Charterhouse Medical offer working from home days once a fortnight. I am so grateful for this flexibility. I find these days help, as I cope with my anxiety so much better at home and can often switch off from the social anxieties I come up against in the office setting. Having said that, what you don’t want to happen is to isolate yourself and suffer alone at home. Choose these days wisely, depending on what  works for you.

Write a blog

This is my first ever blog and to say its been therapeutic is an understatement. I have found sharing my story so far and researching others stories has been a really great experience. If a blog on such an important subject matter can help even just one person, then I hope everyone follows this tip.

A friend of mine who suffers with anxiety herself told me about a book that has really helped her on her journey called ‘First we make the beast beautiful’ by Sarah Wilson. One quote that stuck with me:

‘This journey is what I do now. I bump along, in fits and starts, on a perpetual path to finding better ways for me and my mate, anxiety, to get around. It's everything I do.’
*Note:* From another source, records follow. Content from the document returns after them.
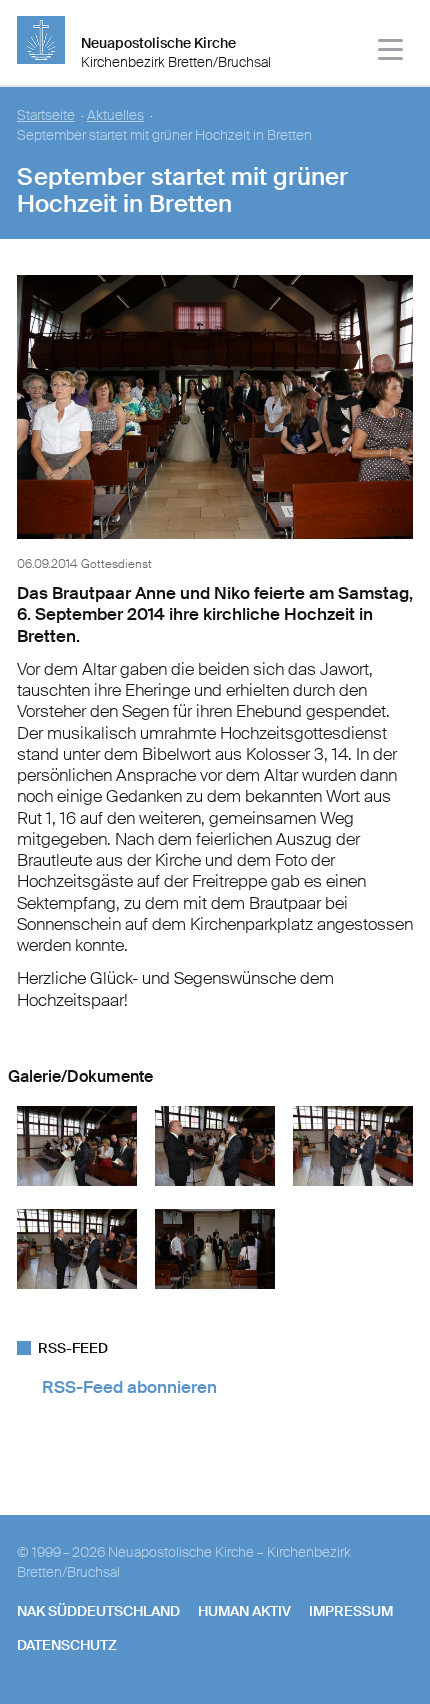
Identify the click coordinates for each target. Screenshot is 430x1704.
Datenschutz (67, 1645)
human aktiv (244, 1611)
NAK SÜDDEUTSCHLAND (98, 1611)
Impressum (351, 1611)
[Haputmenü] (391, 52)
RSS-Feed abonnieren (129, 1387)
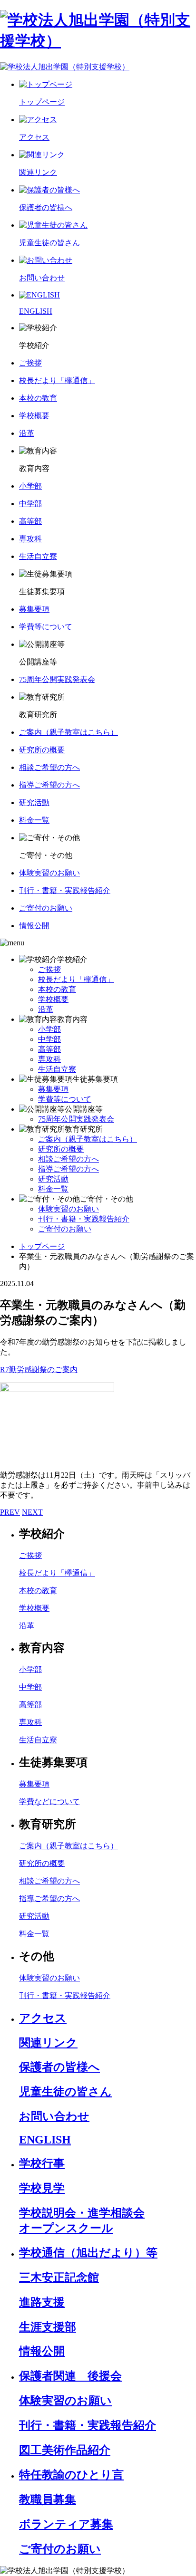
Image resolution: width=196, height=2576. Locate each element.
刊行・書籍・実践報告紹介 (83, 1219)
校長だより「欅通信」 (76, 979)
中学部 (49, 1039)
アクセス (43, 2018)
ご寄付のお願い (64, 1229)
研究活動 (53, 1179)
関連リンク (48, 2043)
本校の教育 (57, 989)
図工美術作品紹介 (64, 2450)
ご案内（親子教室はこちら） (87, 1139)
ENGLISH (45, 2140)
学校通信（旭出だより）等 (88, 2253)
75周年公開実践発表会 (76, 1119)
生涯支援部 (47, 2327)
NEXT (32, 1512)
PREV (10, 1512)
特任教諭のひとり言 (71, 2475)
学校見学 (42, 2188)
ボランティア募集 (66, 2524)
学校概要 (53, 999)
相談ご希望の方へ (68, 1159)
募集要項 (53, 1089)
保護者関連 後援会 (70, 2376)
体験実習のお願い (68, 1209)
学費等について (64, 1099)
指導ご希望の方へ (68, 1169)
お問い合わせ (54, 2116)
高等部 (49, 1049)
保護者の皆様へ (59, 2067)
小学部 (49, 1029)
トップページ (42, 1246)
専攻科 (49, 1059)
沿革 (45, 1009)
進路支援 (42, 2302)
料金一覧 (53, 1189)
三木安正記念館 (59, 2277)
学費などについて (49, 1801)
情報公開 (42, 2351)
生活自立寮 (57, 1069)
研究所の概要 (61, 1149)
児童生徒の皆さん (65, 2092)
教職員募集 (47, 2499)
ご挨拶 (49, 969)
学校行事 (42, 2163)
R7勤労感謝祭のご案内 (39, 1369)
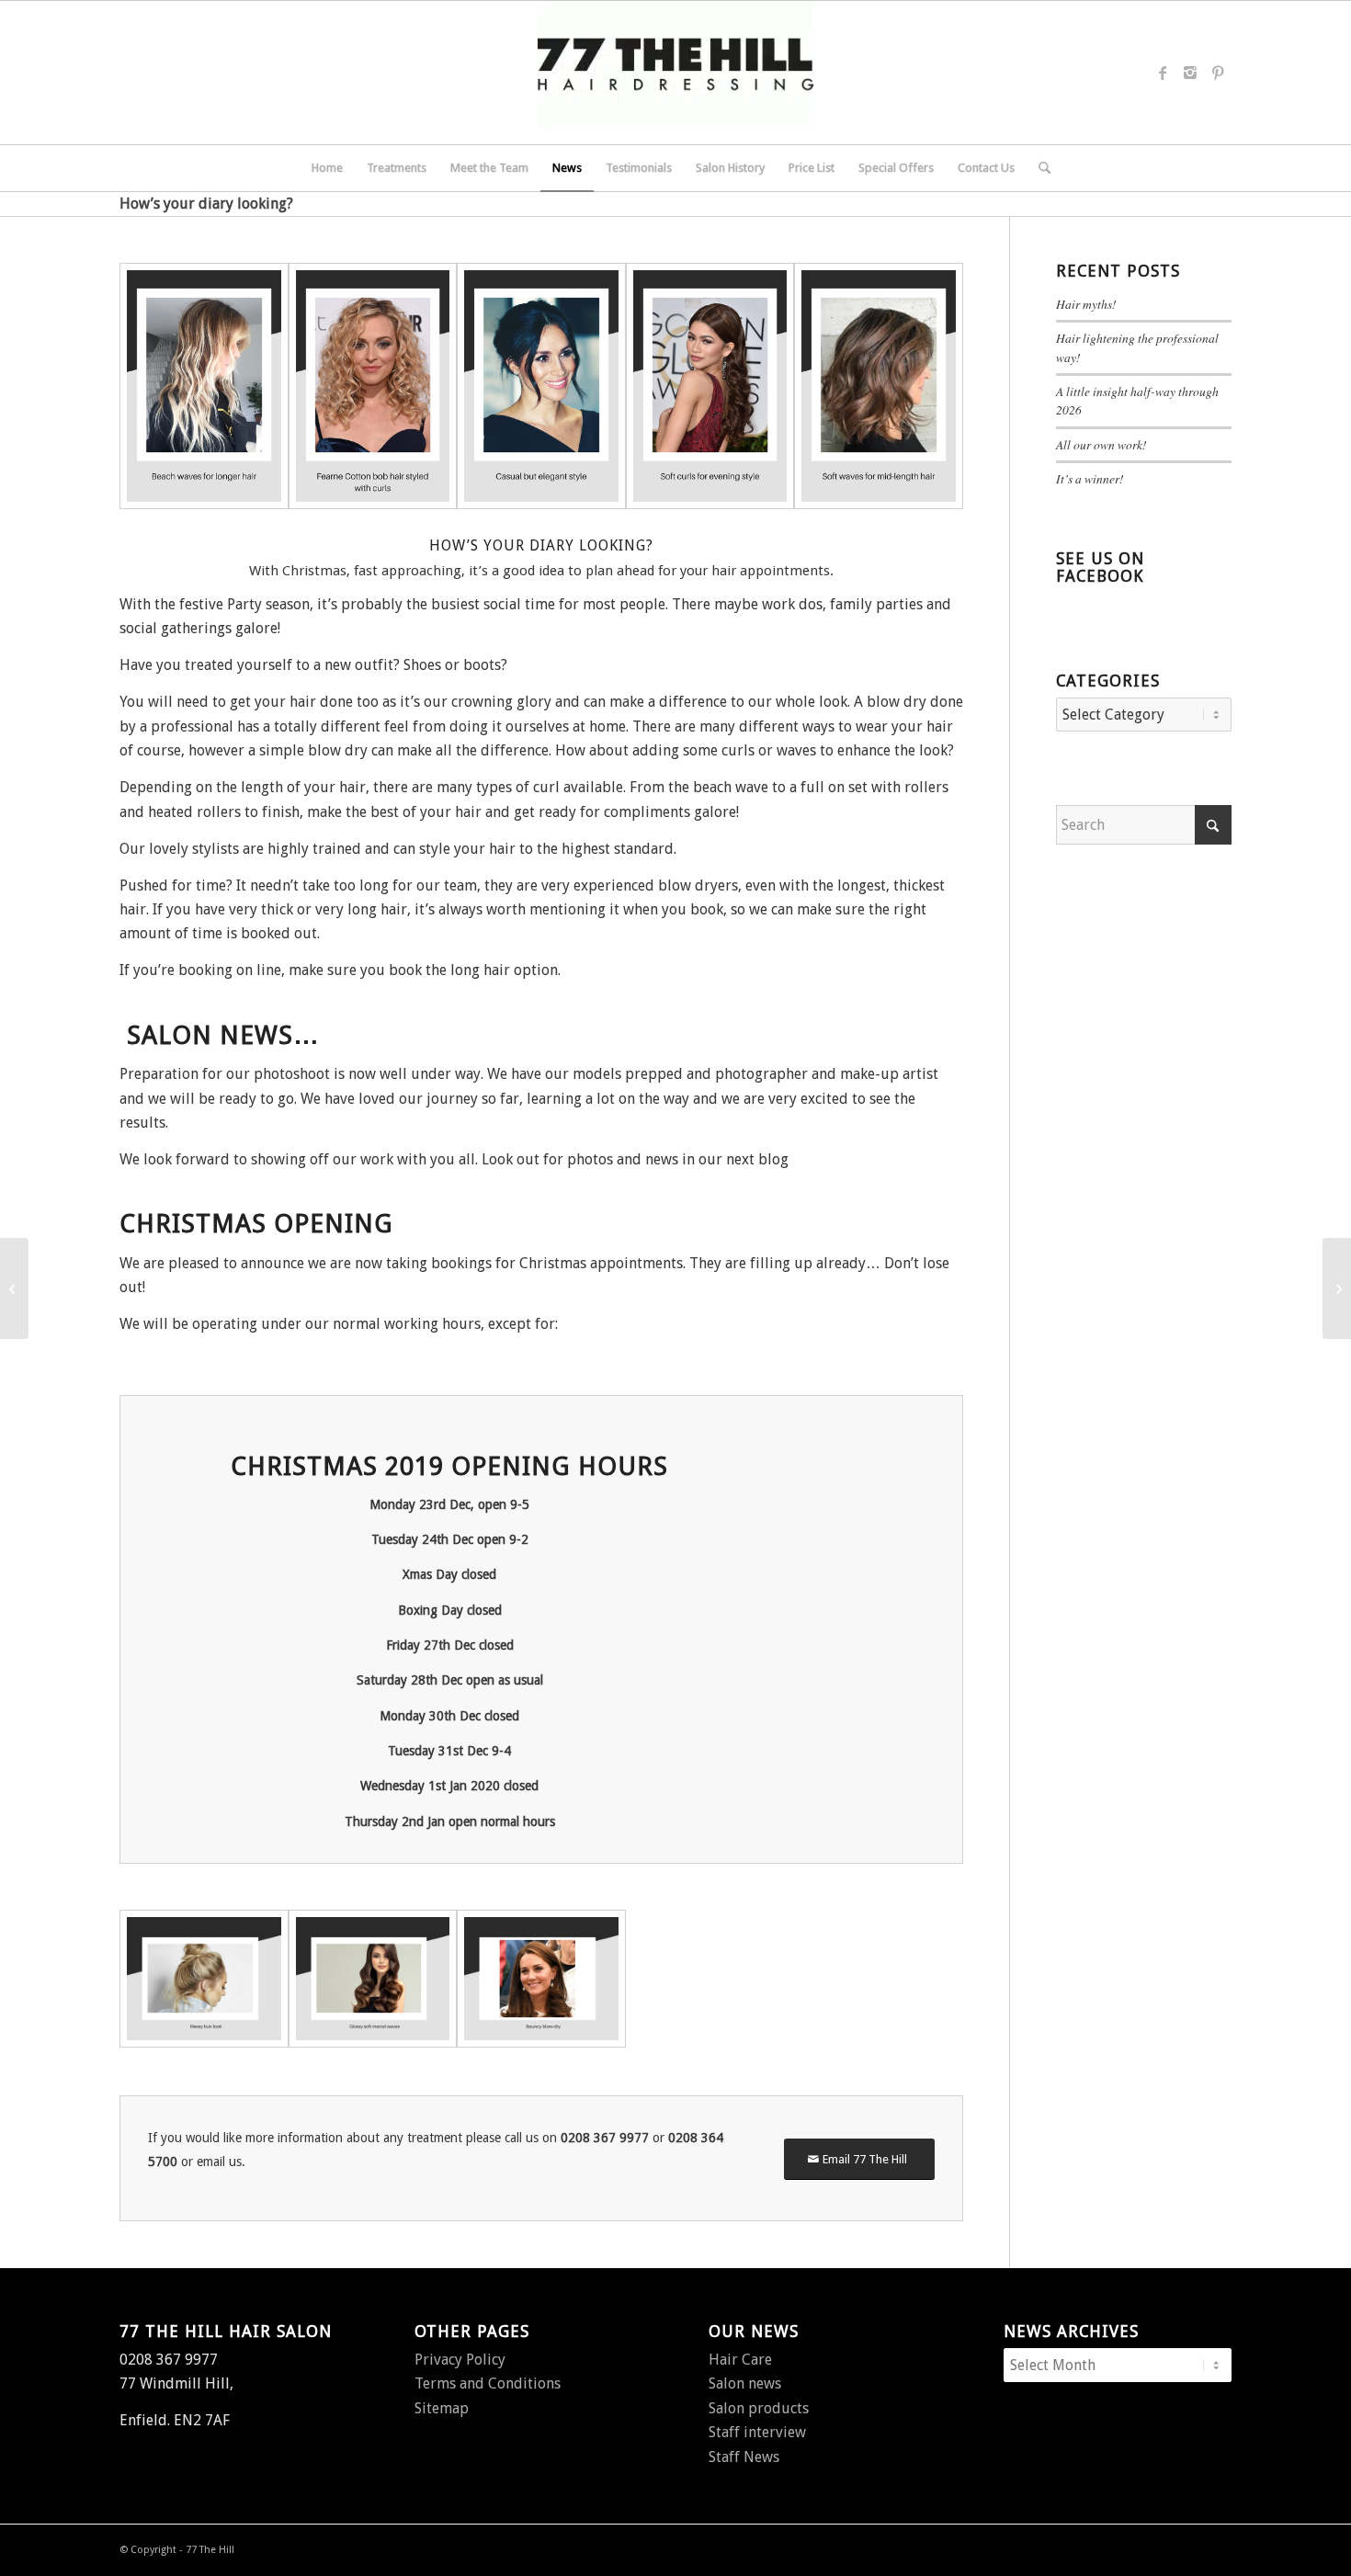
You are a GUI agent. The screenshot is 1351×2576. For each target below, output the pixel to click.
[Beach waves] (204, 386)
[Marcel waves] (373, 1979)
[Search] (1038, 168)
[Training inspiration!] (14, 1288)
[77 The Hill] (675, 72)
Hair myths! (1086, 303)
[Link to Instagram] (1190, 72)
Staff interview (757, 2432)
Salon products (759, 2408)
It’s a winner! (1090, 478)
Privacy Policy (459, 2359)
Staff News (744, 2457)
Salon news (745, 2383)
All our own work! (1101, 444)
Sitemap (441, 2408)
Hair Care (740, 2359)
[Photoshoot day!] (1337, 1288)
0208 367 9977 (605, 2137)
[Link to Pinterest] (1218, 72)
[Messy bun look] (204, 1979)
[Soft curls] (710, 386)
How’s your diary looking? (206, 203)
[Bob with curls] (373, 386)
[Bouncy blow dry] (541, 1979)
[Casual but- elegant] (541, 386)
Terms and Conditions (487, 2383)
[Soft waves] (878, 386)
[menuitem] (327, 168)
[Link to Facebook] (1162, 72)
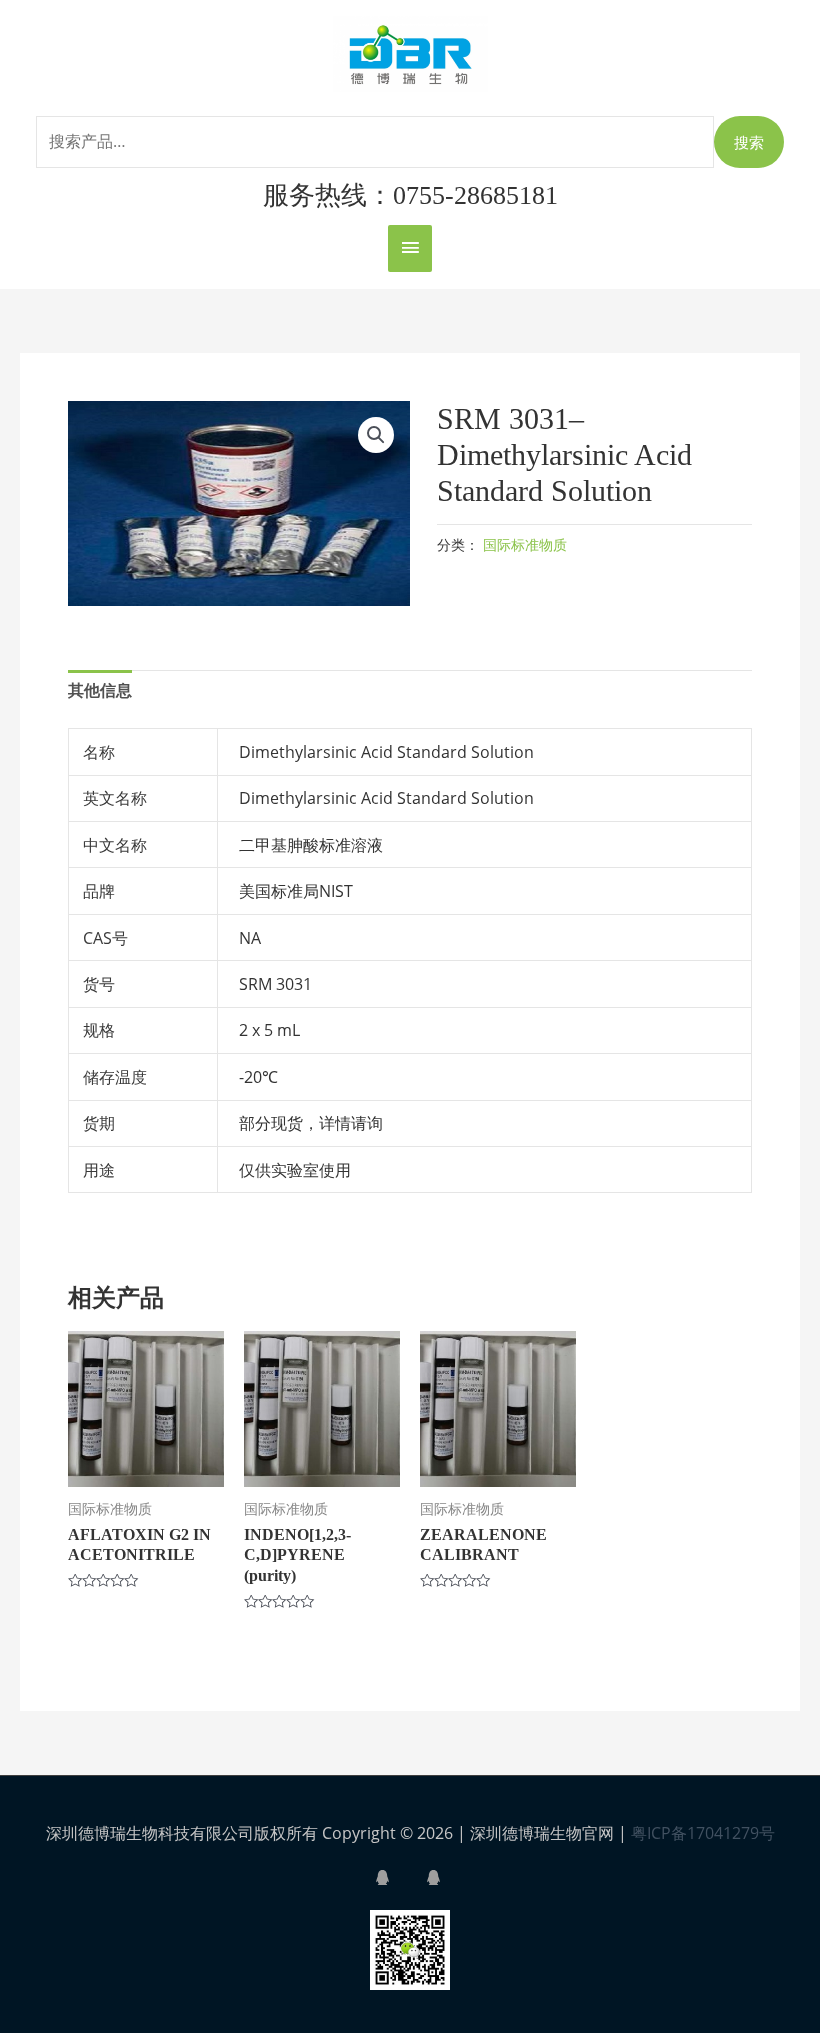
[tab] (100, 691)
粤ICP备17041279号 (703, 1833)
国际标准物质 (525, 544)
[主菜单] (410, 248)
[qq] (399, 1877)
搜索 (749, 142)
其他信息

Don’t be ashamed to experience anxiety, embrace it. As hard as it can be at times, it makes me realise how real I am. 

Before I sign off, in addition to all the tips and information we’ve covered, I want to offer one vital piece of advice when it comes to anxiety…TALK ABOUT IT. The stigma behind anxiety makes people feel embarrassed, ashamed and upset. The only way we can end this is to be able to talk about it in an open forum. Look at the statistics. You are not the only one.

If you’ve taken the steps to manage anxiety independently and feel it is out of your control, it is important to seek guidance from your GP.

Always remember, even when you don’t believe it yourself, you’re going to be okay.